A journal to record my notes and ideas related to software development and computing

Monday, April 27, 2009

Using the type system for discoverability and enforcing constraints

Now, anyone from a Ruby or other dynamically typed language background who read my last post might be thinking "big deal, I've been able to do that for ages". And it's true; some of these languages with support for first-class functions make writing functional code just as easy to write as it is in Scala and the like. So why would I want to use a strongly statically typed language over a dynamically typed one?

Well, I'm glad you asked. Before I really got stuck into understanding functional programming and strongly statically typed languages, I spent some time working on a Rails app. Unlike most of the experiences I'd heard from people moving to Ruby/Rails though, I joined this project during the maintenance phase. What followed for me was an up-hill battle of trying to understand the code and gain the implicit knowledge of my other colleagues who worked on the code before me. The codebase left a lot to be desired in terms of discoverability. Due to the magic of meta-programming, I couldn't even rely on grep to find all references to a particular method.

One example that remains burned into my memory was the frustration surrounding something as seemingly simple as:

tags = item.tags

What is the type of tags? Is it an array of Tag objects, an array of string tag names, or a comma separated string of tag names?

The answer in my case was all of the above! What it was at runtime depended on the code path that lead to the tags property being set on the item.
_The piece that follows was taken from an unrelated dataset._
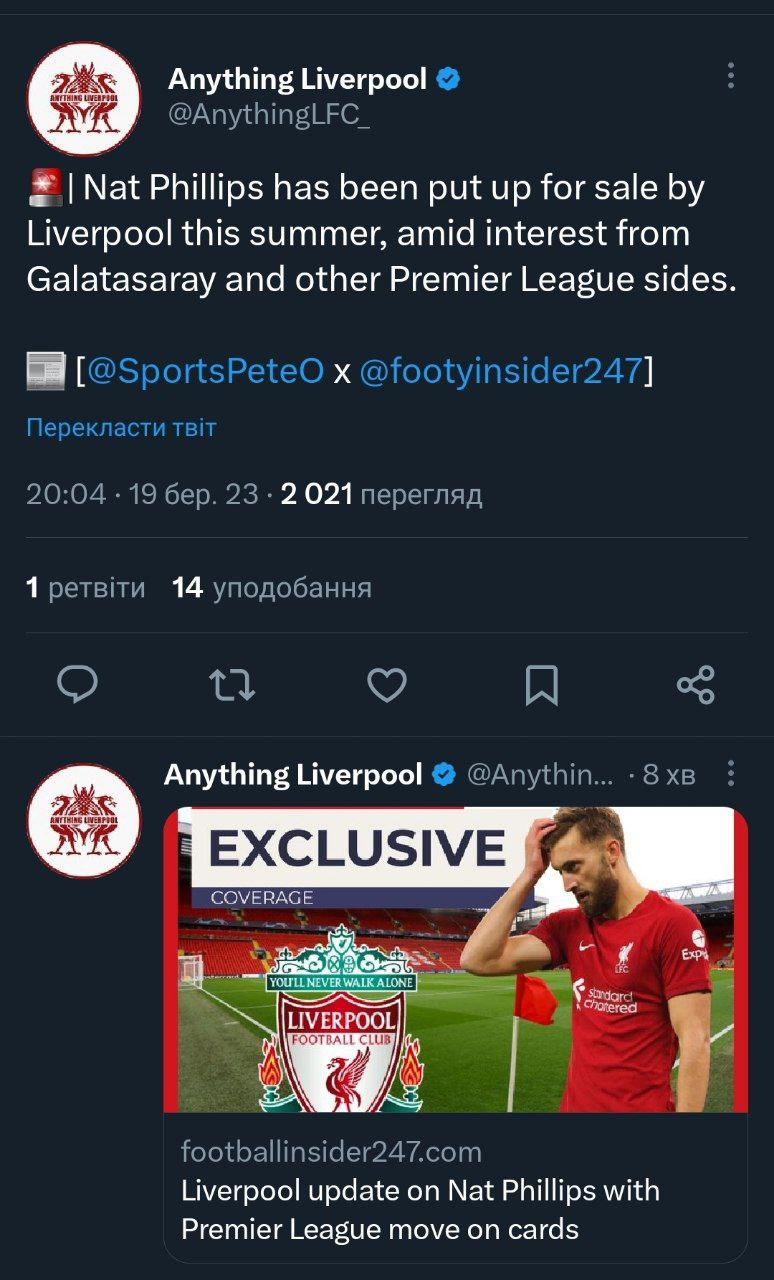Tap Anything Liverpool avatar on reply tweet
The height and width of the screenshot is (1280, 774).
(x=84, y=821)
By coincidence/implicit design/whatever, it just so happened that the way it was used was consistent across the code paths that invoked it, so it never showed up as a problem until I came in one day to re-use the data in a different context. Not even the tests (which covered > 98% of the code base) picked this up for me, because the tests were written upfront for the particular context that was being implemented and so it was always set to what was expected.


It got to the point where I was so paranoid about releasing anything because I wasn't sure of all of the knock-on effects my changes would have. I was bitten too many times by not executing all of the code paths that lead to the point of my changes, because I couldn't find them all up front. I was paranoid about deleting code that I didn't think was being used any more, and even worried about factoring common-looking code out because at least on one of each of those occasions, a bug turned up either late in testing or actually in production.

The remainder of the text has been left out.